The National Institute for Health and Clinical Excellence (NICE) guidelines in the United Kingdom highlights the importance of establishing a national pineal tumour group to unify management approaches, develop national standardised guidelines and treatment protocols, and determine research programs [7].

Mynarek et al. run a retrospective analysis of 135 cases collecting data from 11 international brain tumour groups [5]. Of note, in this series age of the patients was the most dominant risk factor, the outcomes being dramatically different between patients <4 and ≥4 years old. In patients aged <4 years, five-year PFS/OS were 11 ± 4% / 12 ± 4% vs. 72 ± 7% / 73 ± 7% in the older population. Perhaps this is partly due to the common practice to avoid or delay RT in young children for the severe long-term toxicities of this treatment. However, because other factors such as the response to induction chemotherapy were higher for older patients, the authors concluded that disease biology might differ with patient’s age and contribute to the difference in outcomes. Similar conclusions were reached by Tate et al. in a review of the literature which identified 299 PB patients [8]. They demonstrated significant worse prognosis for children ≤5 years old compared to the older population.

Role of surgery

Gross total resection (GTR) of the primary tumour together with CSF diversion when needed, should be used upfront in PBs, regardless of patients’ age. In fact, about half of the patients present with symptoms of raised intracranial hypertension (IH) for CSF obstruction at the third ventricle level and consequent hydrocephalus. Surgery relieves symptoms of IH, provides tissue for histological diagnosis and reduces tumour burden. However, it is associated with significant morbidity and mortality and its complications can adversely affect quality of life. These include Parinaud syndrome, ptosis, hearing loss, quadriparesis, thalamic infarcts and even death [9]. The prognostic role of GTR is debated. Mynarek et al. found that extent of tumour resection was not a risk factor for PFS and OS [5]. Nevertheless, they concluded that given the retrospective nature of the analysis, those data should not limit the intention to pursue a maximal safe tumour resection. Other authors drew different conclusions showing that not achieving GTR markedly worsened patient survival [10].

Role of radiotherapy

There is general consensus in literature that adjuvant RT should be considered standard (category 2A in the NCCN guidelines) [6]. Nevertheless, doses, fractionations and targets remain controversial. In Mynarek series, use of RT was a favourable prognostic factor, with most patient receiving conventionally fractionated CSI (median dose 35 Gy, range 18-45 Gy) followed by a boost to a median cumulative dose of 55 Gy (range 54-60.8 Gy) [5]. In this study, there was no evidence that hypofractionated or hyperfractionated accelerated RT regimens were associated with higher effectiveness. Since only few patients were treated with CSI doses of <30 Gy or with local RT, meaningful statistical analysis was not possible. However, the authors suggested a possible role for local RT combined with high dose CT as a reasonable approach in young patients with localised disease.

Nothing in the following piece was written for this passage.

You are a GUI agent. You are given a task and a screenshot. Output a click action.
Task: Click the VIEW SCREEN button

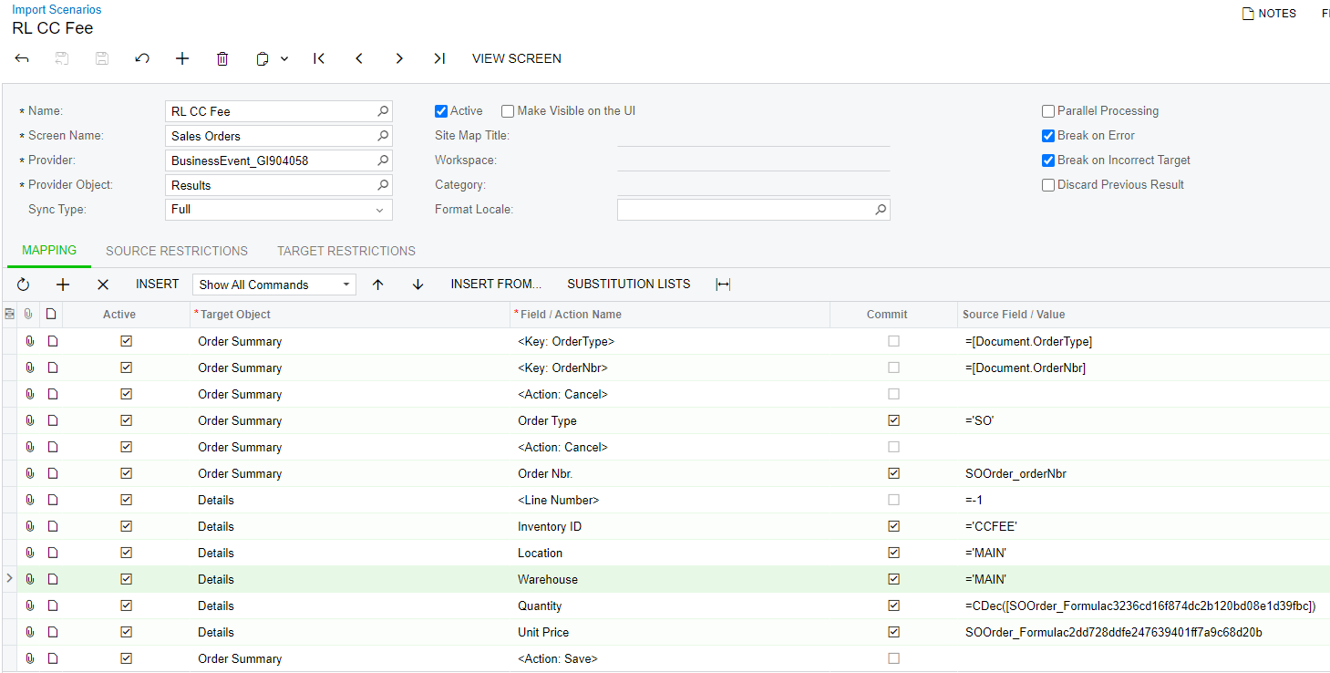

The prognostic significance of RT dose has been outlined in literature, with several authors reporting better outcomes with higher RT doses. Schield et al. concluded that patients with PB have a high risk of spinal failure and should receive 30-45 Gy on the cranio-spinal axis with a prophylactic intent and at least 50.4 (up to 54 Gy) Gy on the primary tumor [11]. Lee et al. found that the median survival for patients who received ≥40 Gy of cranial irradiation was three times that of patients receiving lower doses [10].

When it comes to the technique, standard conformal X-ray techniques have been and still are widely used for craniospinal irradiation. However, it can be challenging to achieve satisfactory dose coverage of the target including the area of the cribriform plate, while sparing organs at risk. Moreover, another problem with the standard techniques is the matching of the fields, which leads to “migrate” the junction during each session of the radiotherapy treatment in order to reduce the possibility of having overdosed regions [12]. For this reasons noncoplanar and coplanar volumetric arch IMRT strategies have been increasingly adopted. It is reported in literature that noncoplanar IMRT techniques cover the target better and decrease doses to organs at risk compared to coplanar and arch IMRT techniques, even if at the price of an increase in the number of MU used [11]. When compared to conventional radiation therapy planning, tomotherapy provides excellent homogenous dose distribution through the craniospinal axis and higher conformity index. The downside of such technique can be an increase of the lungs volume receiving low radiation dose [13]. A multicenter dosimetric analysis of five different techniques for CSI (3DCRT, IMRT, VMAT, Tomotherapy, Proton Pencil beam scanning) was performed using a benchmark patient [14]. The modern radiotherapy techniques resulted in superior dosimetric results compared to 3DCRT. However, the higher integral dose for all IMRT techniques and therefore the potential higher risk for second malignancies is often used as an argument for 3D-CRT continuation in the paediatric population. Moreover, in the paediatric population most data on late toxicity are inherent to the treatment of the target volume itself. For these reasons, the use of more conformal techniques has a different clinical significance in adults compared to children. In adults in fact, it can lead to better sparing of healthy tissue outside the target volume such as thyroid, heart, oesophagus and pancreas thus decreasing acute and late side effects.

Role of chemotherapy

The role of chemotherapy is unclear for adult patients and mainly derives from that of medulloblastomas. A Phase III trial which enrolled 421 standard risk medulloblastomas reported an encouraging five-year survival rate of 86% in patients receiving concurrent weekly Vincristine and adjuvant Vincristine-Lomustine-Cisplatin [15]. The same regimen was used in the German trial HIT 2000, designed for children and young adults with non-metastatic SPNETs and Pineoblastomas, with five-year OS of 64% in the latter and acceptable toxicity profile [16]. Lee et al. did not find any impact of CT on survival, but the analysis was limited by the small number of patients and the many different regimens used [10]. In a series of 17 PBs by Biswas et al., the most common regimen was a combination of Carboplatin and Etoposide [17]. Brandes et al. suggest that patients should be stratified according to recurrence risk when planning adjuvant treatment [18]. Therefore, it is reasonable to treat SPNETs like high risk medulloblastomas with CSI followed by chemotherapy. Future studies should be addressed to answer the question about the best chemotherapy regimen.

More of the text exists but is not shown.